**Problem details**. Leaving out all pictures, retype the records exactly.

**Exercise input**.
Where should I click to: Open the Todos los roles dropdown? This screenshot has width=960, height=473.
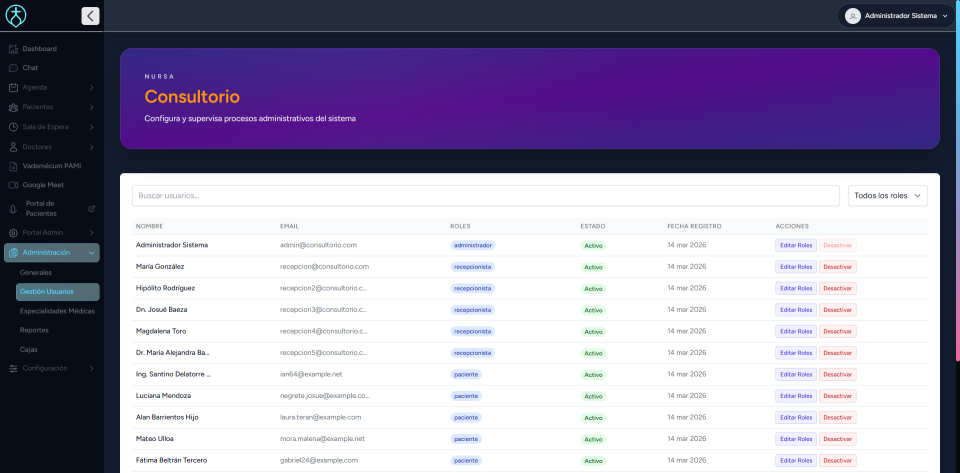click(887, 196)
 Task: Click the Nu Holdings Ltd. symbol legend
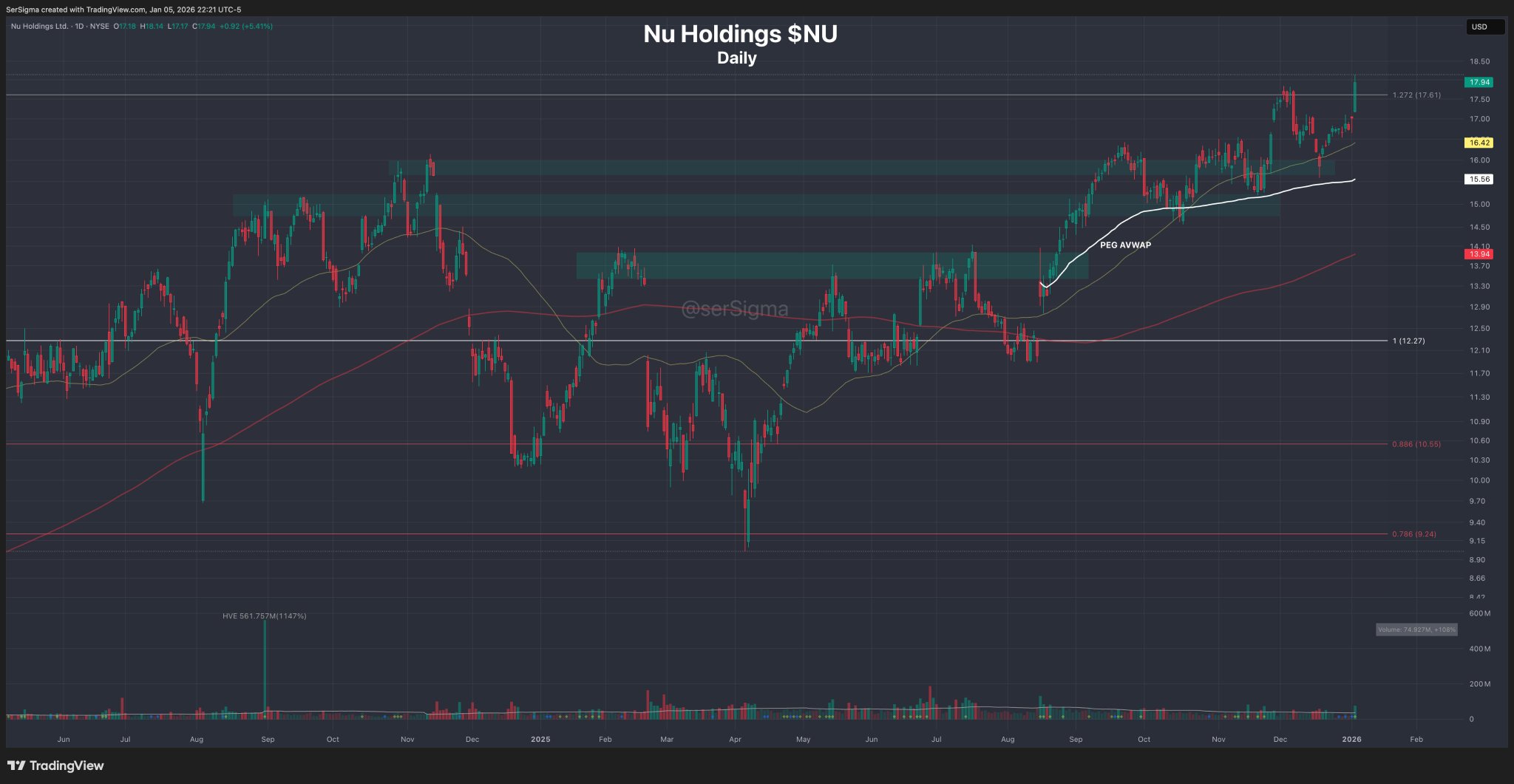point(40,26)
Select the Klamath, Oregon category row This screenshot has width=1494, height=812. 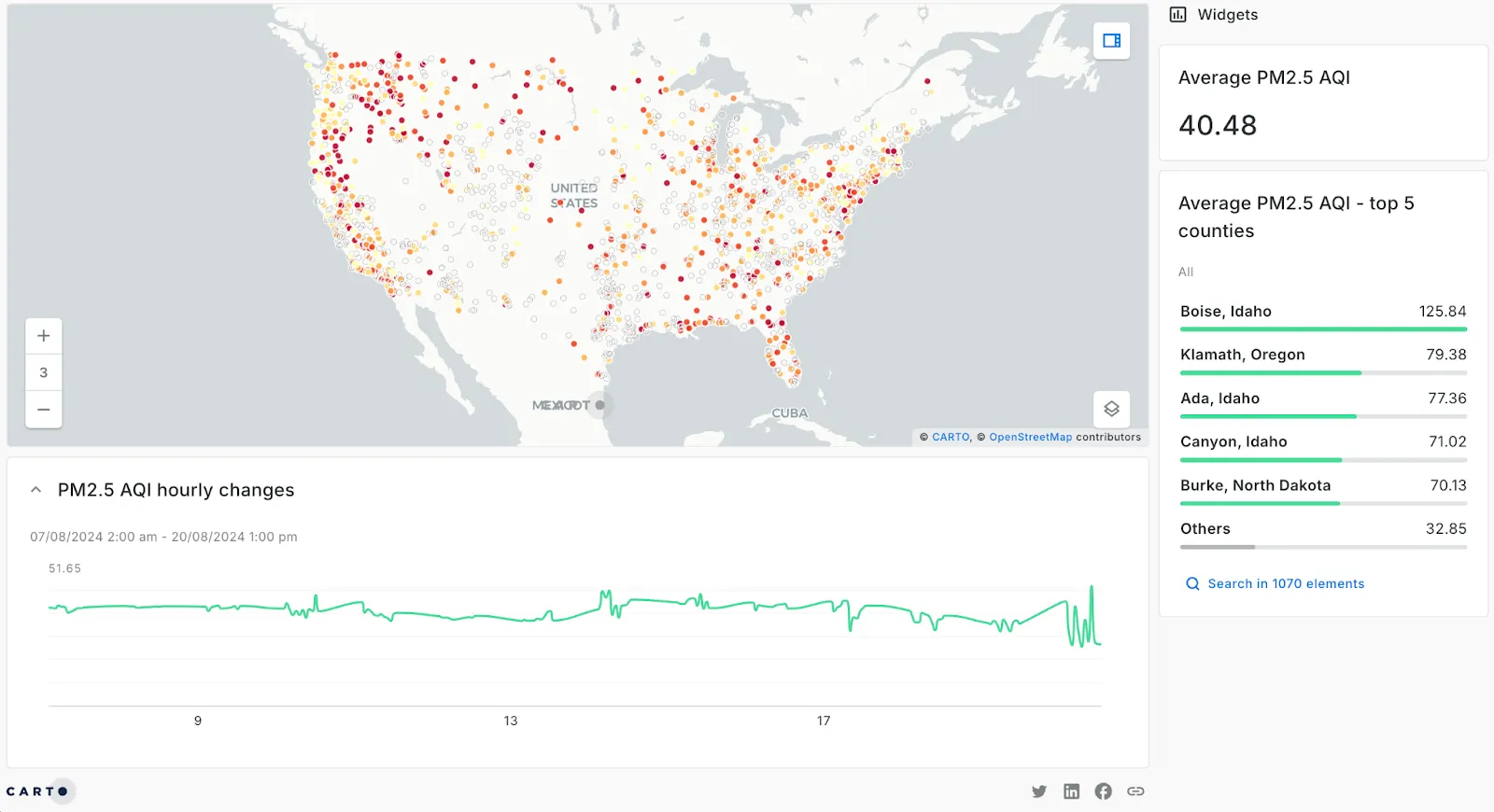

**Reply**.
Where should I click to: Open the Todos los roles dropdown? This screenshot has width=960, height=473.
click(887, 196)
 Task: Click the Nu Holdings Ltd. symbol legend
point(40,26)
Select the Klamath, Oregon category row This screenshot has width=1494, height=812. 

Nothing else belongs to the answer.